1972 novel by John Berger

G. is a 1972 novel by English writer John Berger, set in pre–First World War Europe. Its protagonist, named "G.", is a Don Juan– or Casanova-like lover of women who gradually comes to political consciousness after misadventures across the continent.

Berger's experimental, non-linear narrative novel won the Guardian Fiction Prize, the James Tait Black Memorial Prize for fiction and the Booker Prize.

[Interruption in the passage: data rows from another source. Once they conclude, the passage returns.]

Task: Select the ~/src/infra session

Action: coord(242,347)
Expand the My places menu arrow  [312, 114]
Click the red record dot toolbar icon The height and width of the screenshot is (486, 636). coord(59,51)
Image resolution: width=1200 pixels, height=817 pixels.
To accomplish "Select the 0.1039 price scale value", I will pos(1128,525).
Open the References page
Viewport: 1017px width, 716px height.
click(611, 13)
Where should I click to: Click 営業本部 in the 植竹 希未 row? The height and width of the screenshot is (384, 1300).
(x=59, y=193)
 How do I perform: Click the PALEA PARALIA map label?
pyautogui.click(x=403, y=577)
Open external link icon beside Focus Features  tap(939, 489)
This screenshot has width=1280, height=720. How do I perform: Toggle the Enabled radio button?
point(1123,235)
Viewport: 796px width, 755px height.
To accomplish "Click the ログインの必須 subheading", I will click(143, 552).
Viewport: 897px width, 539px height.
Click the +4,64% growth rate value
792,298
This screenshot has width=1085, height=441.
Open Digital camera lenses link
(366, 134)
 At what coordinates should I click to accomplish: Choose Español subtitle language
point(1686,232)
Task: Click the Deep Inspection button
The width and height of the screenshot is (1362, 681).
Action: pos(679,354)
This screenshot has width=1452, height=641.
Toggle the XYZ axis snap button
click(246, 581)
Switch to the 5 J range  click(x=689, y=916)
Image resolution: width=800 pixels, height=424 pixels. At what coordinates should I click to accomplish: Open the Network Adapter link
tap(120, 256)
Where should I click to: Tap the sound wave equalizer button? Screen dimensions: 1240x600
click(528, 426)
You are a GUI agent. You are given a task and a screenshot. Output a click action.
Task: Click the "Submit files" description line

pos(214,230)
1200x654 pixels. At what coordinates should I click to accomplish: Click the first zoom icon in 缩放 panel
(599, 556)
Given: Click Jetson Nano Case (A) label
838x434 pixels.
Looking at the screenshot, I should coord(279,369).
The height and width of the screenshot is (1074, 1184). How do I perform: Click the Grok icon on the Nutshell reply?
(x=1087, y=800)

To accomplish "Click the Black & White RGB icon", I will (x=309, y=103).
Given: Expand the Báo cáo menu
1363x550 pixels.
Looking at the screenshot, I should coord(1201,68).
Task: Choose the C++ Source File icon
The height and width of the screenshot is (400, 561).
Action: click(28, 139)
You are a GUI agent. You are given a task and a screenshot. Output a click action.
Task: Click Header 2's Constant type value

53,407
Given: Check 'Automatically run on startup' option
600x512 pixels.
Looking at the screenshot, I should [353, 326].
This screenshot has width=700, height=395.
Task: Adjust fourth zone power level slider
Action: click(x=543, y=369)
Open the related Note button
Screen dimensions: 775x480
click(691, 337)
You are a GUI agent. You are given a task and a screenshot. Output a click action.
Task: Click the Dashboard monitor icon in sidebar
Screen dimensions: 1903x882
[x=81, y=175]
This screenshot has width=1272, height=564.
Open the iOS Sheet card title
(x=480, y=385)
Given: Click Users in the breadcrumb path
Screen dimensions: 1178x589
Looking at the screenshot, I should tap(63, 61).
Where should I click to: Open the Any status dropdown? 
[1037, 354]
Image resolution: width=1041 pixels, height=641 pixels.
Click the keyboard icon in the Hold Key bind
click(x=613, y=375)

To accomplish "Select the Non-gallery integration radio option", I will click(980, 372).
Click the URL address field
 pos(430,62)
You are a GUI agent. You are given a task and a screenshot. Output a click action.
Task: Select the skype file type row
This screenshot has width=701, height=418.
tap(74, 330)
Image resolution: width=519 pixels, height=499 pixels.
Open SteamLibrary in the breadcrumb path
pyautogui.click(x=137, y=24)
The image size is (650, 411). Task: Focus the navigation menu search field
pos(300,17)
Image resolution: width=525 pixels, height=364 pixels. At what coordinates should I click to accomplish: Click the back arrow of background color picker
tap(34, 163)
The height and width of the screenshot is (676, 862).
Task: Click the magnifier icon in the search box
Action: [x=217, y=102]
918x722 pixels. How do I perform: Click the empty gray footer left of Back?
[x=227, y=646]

At the 1972 Booker Prize ceremony, Berger criticised the sponsor Booker-McConnell for exploiting trade in the Caribbean for the past 130 years. Berger also gave half of the prize money to the British Black Panther movement, declaring his intention "to share the prize with those West Indians in and from the Caribbean who are fighting to put an end to their exploitation."

==Reception==
Reviewing the novel in The New York Times, academic Leo Braudy stated: "Part of the power and fascination of 'G.' comes from this extraordinary mixture of historical detail and sexual meditation—for at the intersection of G. and history is Berger's attitude toward heroism. ... 'G.'—in addition to its vividly portrayed characters and the crashing immediacy of its historical settings—is a complex novel of ideas that sets off in the reader meditations about sex, history and the nature of the novel."

Kirkus Reviews described it as "an arresting, inordinately vital, impersonal, and remarkable work."